When disputes occur, it is common for some parties to adopt a more aggressive stance than others. This could manifest in various ways, including being confrontational and using attacking phrases. When faced with an impasse, the disputant might fallback on the language of war, using phrases like “I can’t retreat from my position” or “he keeps attacking what I said”, words designed to escalate conflict rather than bridge it. When an inherent aggression is tinged with a sense of hubris, the outcome can be catastrophic.
Consider a recent case involving two executive committee members of a prominent association who filed law suits against each other in the high court. When the presiding Judge instructed both parties to go to mediation, one side decided not to, thinking they had a sure-win case. The side that rejected mediation eventually lost the case and is now suing their lawyers. Their false arrogance resulted in a substantial loss and huge legal fees.
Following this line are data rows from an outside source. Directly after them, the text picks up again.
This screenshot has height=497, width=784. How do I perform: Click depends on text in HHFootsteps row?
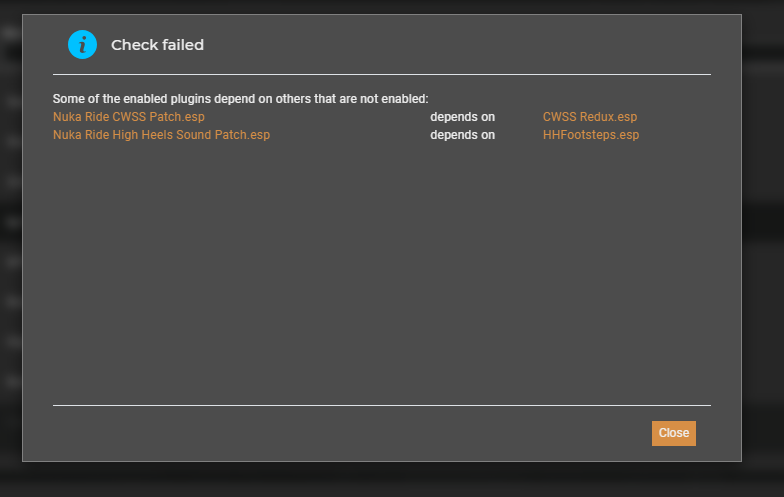[x=462, y=135]
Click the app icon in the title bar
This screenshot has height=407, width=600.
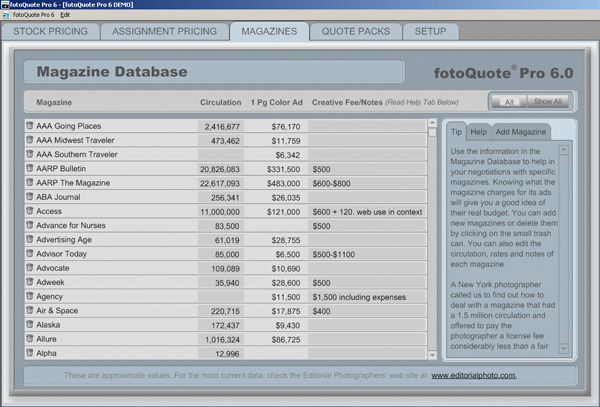(x=7, y=5)
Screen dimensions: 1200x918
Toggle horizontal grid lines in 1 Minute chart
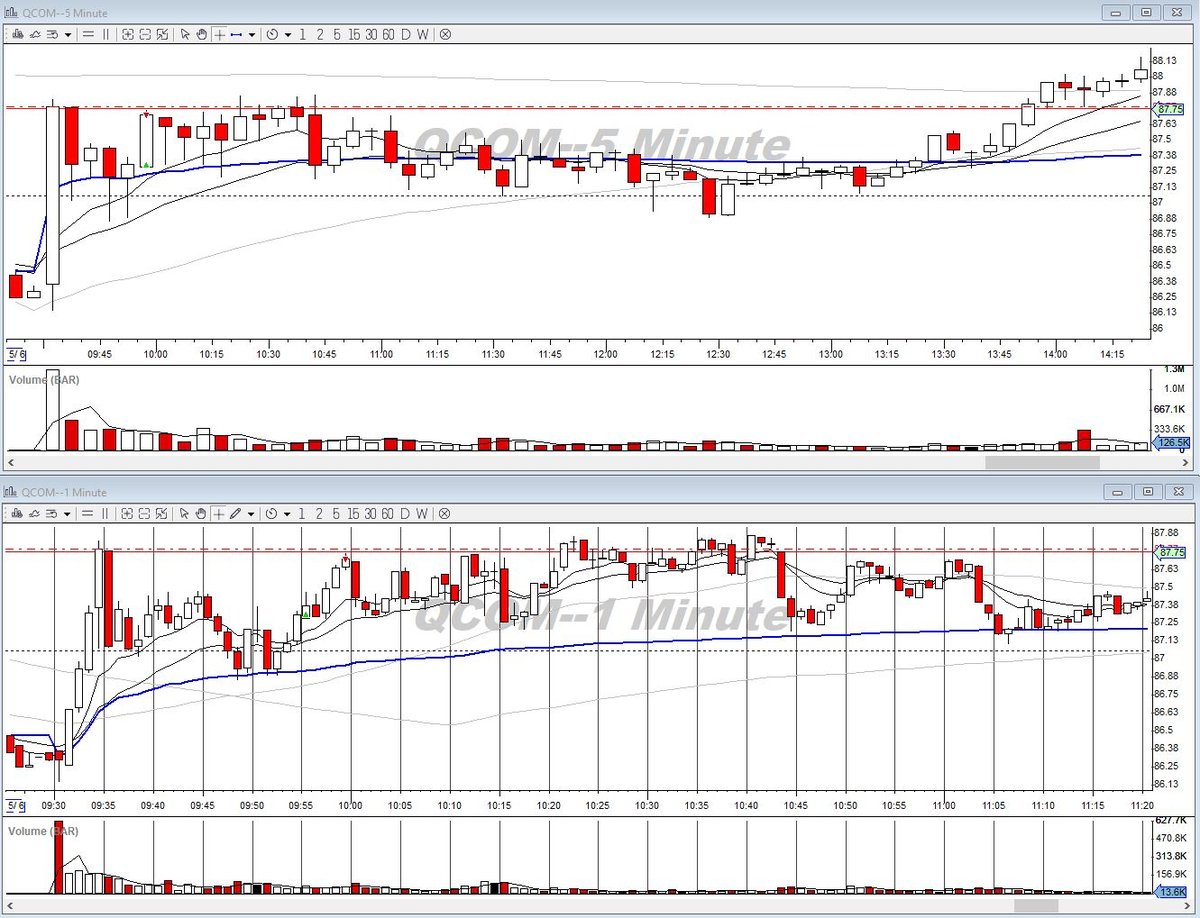[x=88, y=514]
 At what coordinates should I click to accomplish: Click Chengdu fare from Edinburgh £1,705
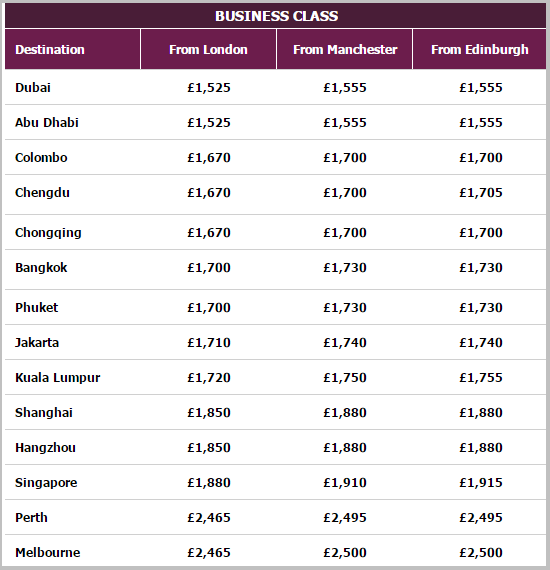[481, 193]
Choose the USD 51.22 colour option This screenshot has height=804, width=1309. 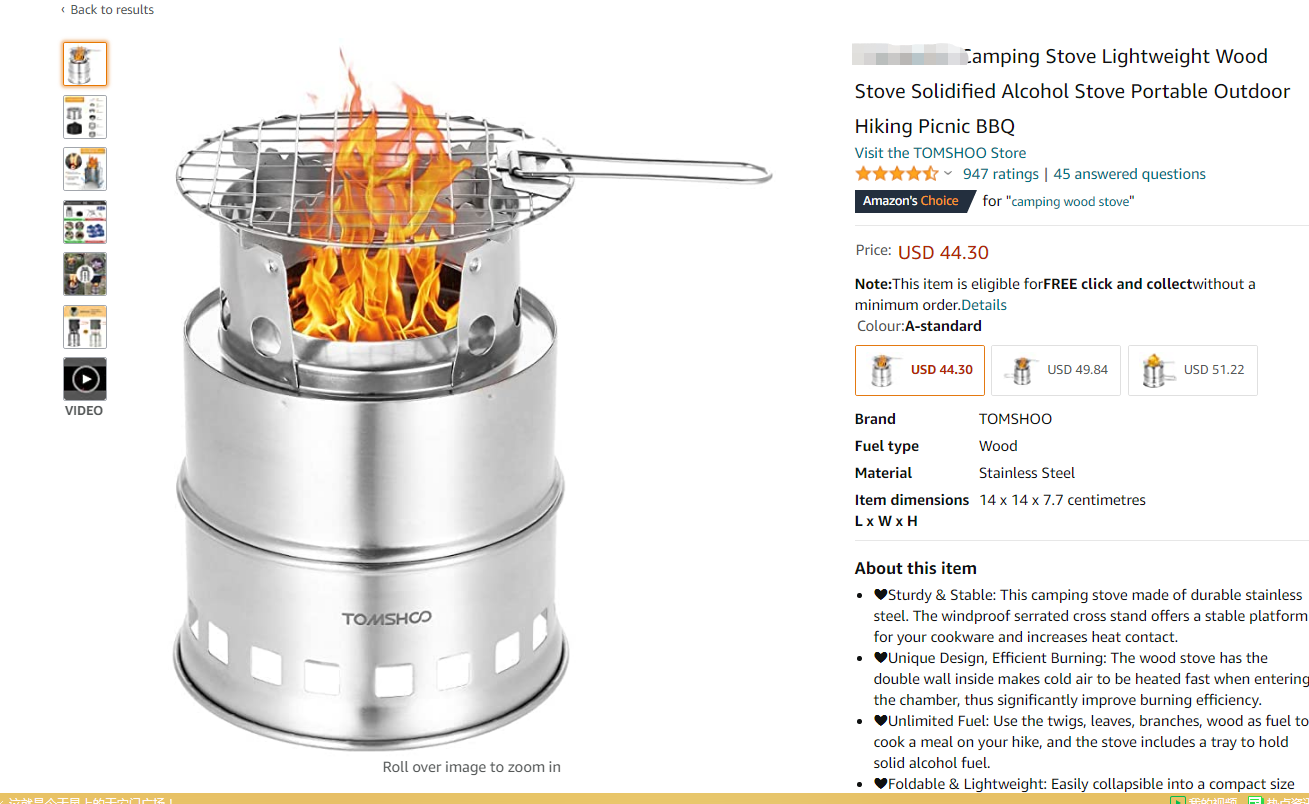coord(1193,370)
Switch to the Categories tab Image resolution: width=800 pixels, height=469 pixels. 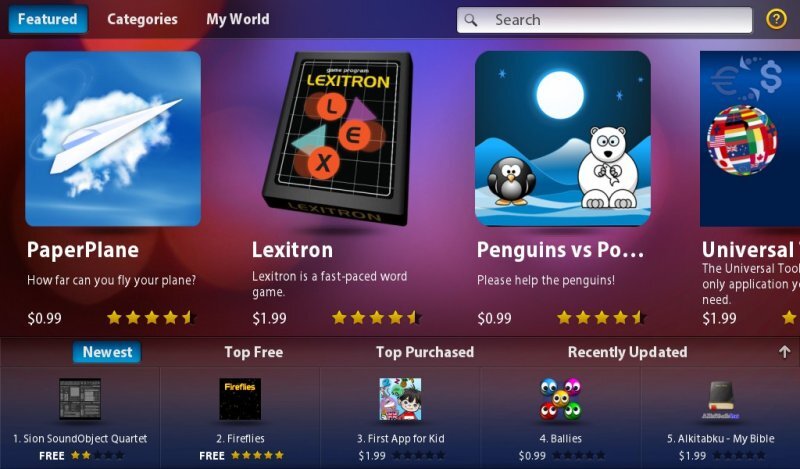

Experienced mediators are trained to help all parties - even those predisposed to aggression - to reframe conflicts during a negotiation. Here are five approaches they may use to help their clients:
1. Look at the issue through different lenses
“Do not judge a man until you've walked two moons in his moccasins.” This Native American proverb reminds us to refrain from judging another because we may not be fully aware of what has shaped their opinions, values and identity. Mediators may use techniques like having respective parties imagine the other’s perspective, or using narrative forums and listening circles to help disputants understand the dynamics behind the conflict. Most importantly, they want to help the parties involved see that other perspectives may be just as valid and credible.
2. Reducing tension
Mediators seek to reduce tension and de-escalate hostility between disputants by creating forums framed around a set of limited objectives that encourage all parties to communicate openly. This helps to mitigate the risk of the cycle of conflict escalation
, which often happens when disputants come into the session with incompatible frames.
3. Finding common ground
Mediators may also help disputants establish common ground as a basis for agreement. Using visioning exercises
and other explorative processes, mediators guide the different parties to identify things they agree on, whether it be what they want the desired future to be, to actions that all parties can agree to. This helps shift the focus from the short-term perspective to a longer-term one.
4. Question what constitutes loss and gain
“In the middle of every difficulty lies opportunity." Einstein’s wisdom resonates in a conflict setting, where mediators will help disputants identify the possible benefits that could be gained from resolving the conflict. Mediators will also seek to help the parties involved reframe their perceptions of loss into gains.
5. Having options is a good thing!
Mediators also help their clients see the value of having multiple options. By making options and alternatives desirable to the various parties involved in a dispute, mediators help disputants break out of a single-solution mindset
(i.e. an “I benefit/you lose” mindset or vice versa) and be open to multiple outcomes with different degrees of loss and gain, both tangible and intangible.